→ **Text block**:
/---
Dec 2012 · Index · June 2013
This issue covers several scary bridges, all in the area of the former Transandine Railway, El Ferrocarril Transandino. It also covers other parts of the former railway.
The Transandine Railway traveled from the town of Los Andes, Chile, 248km over the Andes mountains to Mendoza, Argentina. Construction started in 1887 and finished in 1910. The Los Andes rail head has an elevation of 813m, the summit tunnel is at 3176m, and the Mendoza rail head is at 767m. To overcome the steep grades and sharp curves involved a narrow gauge (1 meter) cog railroad was used. Originally only steam locomotives were used, but they were later replaced with electric and diesel locomotives.
When first constructed the Transandine Railway was a major improvement to the alternatives: crossing the Andes by horse, or taking a steam ship around the southern tip of South America. However, due to the incredibly rugged terrain the cost of operating the railroad was very high; it was never a financial success. In 1984 an avavalanche severely damaged the road. The damage was too costly to repair without government aide, of which was declined.
Today there is a very windy two lane highway following about the same route, and the majority of the Transandine Railroad is abandoned. A small section is still in operation to carry copper solution from a mine to a refinery in Los Andes.
There has been ongoing discussion of reopening the Transandine Railroad. One idea is to restore the old meter gauge cog railway using the old route. This would require restoring the bridges and tunnels, clearing & stabilizing the grade, constructing numerous snowsheds, and providing avalanche protection. Some people have suggested this can be done easily, but following pictures might disabuse them of that notion.
Another plan calls for building an all new railroad using broad gauge track (to match other South American railroads). This would involve a new grade on a somewhat simmilar route, lower maximum elevation, and a substantially longer summit tunnel. The longer tunnel would be costly to construct. But it would provide faster and higher capacity service, reduce the avalanche danger, maintenance cost, and overall track length. The longer tunnel would also avoide the stretches of track that have been undermined by landslides.
As of September 2012 (when these pictures were taken) there was no sign of new construction. Information on future railroad plans was difficult to find, and I am not optimistic. One Chilean summed up the question of a new or reopened Transandine Railroad as "It would be nice. But it will never happen because it requires too much cooperation from Argentina." I hope that he is proven wrong.
This area be found on Google Maps. The old railroad follows Route 60. In addition, if you can find a copy, El Ferrocarril Trasandino has numerous pictures from the operation and construction of the railroad. And, if you can read Spanish, it also has a lot of history.
These photos were all taken on the Chilean side of the railroad. As origionally constructed, this 89km side of the road included 4.2km of retaining walls, 270,000 cubic meters of rock & earth moved, 6,000 tones of steel, 23 bridges with a total length of 264.7 meters, 6 kilometers of tunnels and snowsheds, 3 stations, 3 stops, and 2 rail yards .
Our first scary bridge is found at Salto del Soldado. This is a narrow gorge cut through the rock.
Observant readers will realize that the highway is passing above the gorge to the West, the railroad is entering a tunnel slightly to the East of the gorge, and there are no bridges in sight. Getting a good look at the bridge required going around to the other end of the gorge where we can see the bridge hidden in the shadows.
\---
→ **Recorded information**:
/---
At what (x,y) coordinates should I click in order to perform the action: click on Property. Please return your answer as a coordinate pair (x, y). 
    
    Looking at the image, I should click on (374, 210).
\---
→ **What to work on**:
(A) According to the Transandine Railway text, why was the railroad never a financial success? Answer in one to three sentences.
(B) Using the Transandine Railway text, answer each question on its own line:
(i) In which years did construction begin and end?
(ii) What does the small section still in operation carry, and between which points?
(iii) As originally built, how many bridges did the Chilean side have, and what was their total length?
The listing is separate material, apart from the Transandine Railway text.

→ **Answers to each task**:
(A) The terrain was incredibly rugged, which made operating the railroad very costly. Because of those high operating costs, it never succeeded financially.

(B)
(i) Construction began in 1887 and ended in 1910.
(ii) It carries copper solution from a mine to a refinery in Los Andes.
(iii) There were 23 bridges with a total length of 264.7 meters.